Provided records ▸

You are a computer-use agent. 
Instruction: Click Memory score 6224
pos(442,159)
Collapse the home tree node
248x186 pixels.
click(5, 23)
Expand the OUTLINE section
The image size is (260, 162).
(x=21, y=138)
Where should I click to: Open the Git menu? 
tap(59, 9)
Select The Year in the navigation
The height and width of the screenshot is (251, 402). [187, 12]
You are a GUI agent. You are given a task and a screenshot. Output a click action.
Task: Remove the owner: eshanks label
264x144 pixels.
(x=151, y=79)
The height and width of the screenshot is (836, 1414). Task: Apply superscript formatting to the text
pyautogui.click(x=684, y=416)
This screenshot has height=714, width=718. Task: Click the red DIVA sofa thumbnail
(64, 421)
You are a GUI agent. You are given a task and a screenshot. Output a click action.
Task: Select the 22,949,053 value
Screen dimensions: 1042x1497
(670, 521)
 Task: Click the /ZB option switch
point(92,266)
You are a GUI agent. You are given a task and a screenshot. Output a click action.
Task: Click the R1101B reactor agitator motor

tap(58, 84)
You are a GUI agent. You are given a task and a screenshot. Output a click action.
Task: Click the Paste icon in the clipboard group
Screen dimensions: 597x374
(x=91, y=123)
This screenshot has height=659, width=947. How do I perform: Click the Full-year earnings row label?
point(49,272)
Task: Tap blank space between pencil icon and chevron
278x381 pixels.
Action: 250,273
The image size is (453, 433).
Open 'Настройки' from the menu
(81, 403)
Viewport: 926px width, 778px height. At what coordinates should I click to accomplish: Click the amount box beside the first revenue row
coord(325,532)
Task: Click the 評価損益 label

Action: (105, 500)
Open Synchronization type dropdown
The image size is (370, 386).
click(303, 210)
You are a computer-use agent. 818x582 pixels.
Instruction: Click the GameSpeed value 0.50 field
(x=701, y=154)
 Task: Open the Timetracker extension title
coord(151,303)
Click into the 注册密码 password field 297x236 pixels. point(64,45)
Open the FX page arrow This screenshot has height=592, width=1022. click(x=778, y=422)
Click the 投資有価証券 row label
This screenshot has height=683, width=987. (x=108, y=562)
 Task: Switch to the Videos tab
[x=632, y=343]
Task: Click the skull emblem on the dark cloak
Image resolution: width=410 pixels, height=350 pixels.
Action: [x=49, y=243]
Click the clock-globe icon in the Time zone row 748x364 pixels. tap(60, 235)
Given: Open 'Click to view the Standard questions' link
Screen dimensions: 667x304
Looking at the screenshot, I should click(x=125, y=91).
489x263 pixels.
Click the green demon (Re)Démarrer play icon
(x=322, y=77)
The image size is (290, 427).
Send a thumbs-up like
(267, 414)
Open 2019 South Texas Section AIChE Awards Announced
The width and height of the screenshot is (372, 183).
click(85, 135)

The task ▸
Everything above from the line containing "You are a computer-use agent. 818x582 pixels." down to the line containing "Click the clock-globe" should be copied exactly, both end lines included, and nothing else.

Task result ▸
You are a computer-use agent. 818x582 pixels.
Instruction: Click the GameSpeed value 0.50 field
(x=701, y=154)
 Task: Open the Timetracker extension title
coord(151,303)
Click into the 注册密码 password field 297x236 pixels. point(64,45)
Open the FX page arrow This screenshot has height=592, width=1022. click(x=778, y=422)
Click the 投資有価証券 row label
This screenshot has height=683, width=987. (x=108, y=562)
 Task: Switch to the Videos tab
[x=632, y=343]
Task: Click the skull emblem on the dark cloak
Image resolution: width=410 pixels, height=350 pixels.
Action: [x=49, y=243]
Click the clock-globe icon in the Time zone row 748x364 pixels. tap(60, 235)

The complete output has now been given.